Les objectifs de cette loi sont de rebâtir la confiance envers le système de justice, et d’offrir un accompagnement intégré et adapté dès le premier contact avec les autorités, notamment les services de police. En plus d’assurer une réponse judiciaire sensible, la loi introduit des services psychosociaux coordonnés pour soutenir les victimes tout au long de leur parcours.
Depuis son adoption, plusieurs initiatives ont été déployées pour donner vie aux recommandations du rapport. À ce jour, des projets pilotes de tribunaux spécialisés ont été mis en place dans plusieurs régions, incluant le Bas-Saint-Laurent. Ces initiatives permettent d’adapter les pratiques locales aux besoins des victimes en milieu rural, où les ressources peuvent être plus limitées.

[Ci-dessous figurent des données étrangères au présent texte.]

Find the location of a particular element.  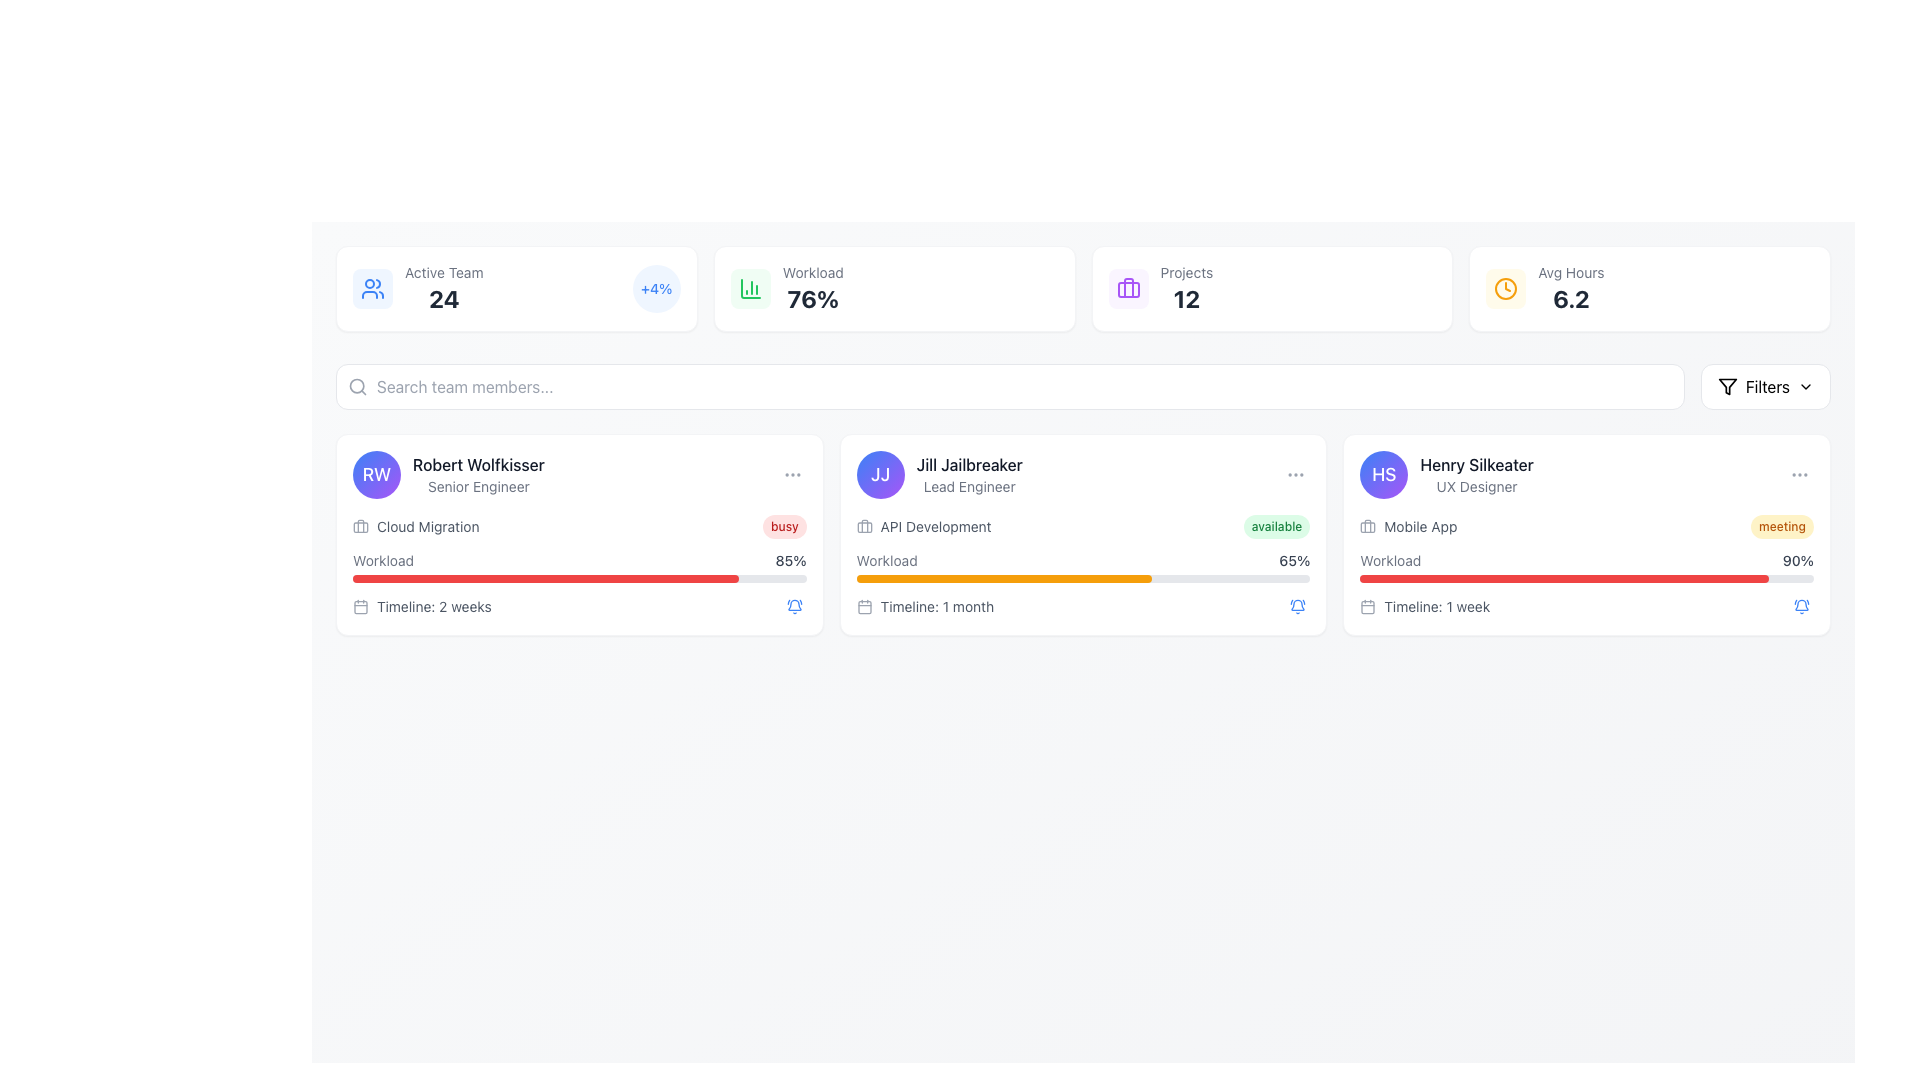

the filled section of the progress bar in the 'Workload' section of the card labeled 'Jill Jailbreaker', which is represented by an amber-colored rectangular bar with rounded edges, indicating 65% progress is located at coordinates (1004, 578).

Dans Chaudière-Appalaches, des efforts ont également été consentis pour améliorer l’accessibilité aux services psychosociaux, avec un renforcement des collaborations entre les organismes communautaires et les institutions judiciaires. Les intervenants de ces régions bénéficient désormais de formations spécialisées pour mieux comprendre les réalités des victimes, et les accompagner de façon adaptée.
Équipes multidisciplinaires
L’intégration des services commence dès le dépôt d’une plainte. Les victimes peuvent désormais accéder à des équipes multidisciplinaires regroupant policiers, avocats, travailleurs sociaux et psychologues. Cette approche vise à réduire les délais, à atténuer les traumatismes liés au parcours judiciaire, et à faire en sorte que la victime n’ait pas à raconter plusieurs fois son histoire.
Les campagnes de sensibilisation se sont également multipliées, notamment pour encourager les victimes à dénoncer, et pour mieux outiller les proches afin qu’ils puissent les soutenir. Ces efforts s’inscrivent dans une démarche globale visant à prévenir les violences tout en offrant des réponses adaptées aux personnes qui en subissent.
Cependant, le rapport souligne que la route reste longue pour garantir une accessibilité équitable aux services dans toutes les régions du Québec. Au Bas-Saint-Laurent, où les distances posent des défis, la mise en place de nouvelles infrastructures et d’outils numériques est essentielle pour combler les écarts. En Chaudière-Appalaches, des consultations sont en cours pour évaluer les besoins spécifiques des populations marginalisées et développer des solutions adaptées. (M.L.)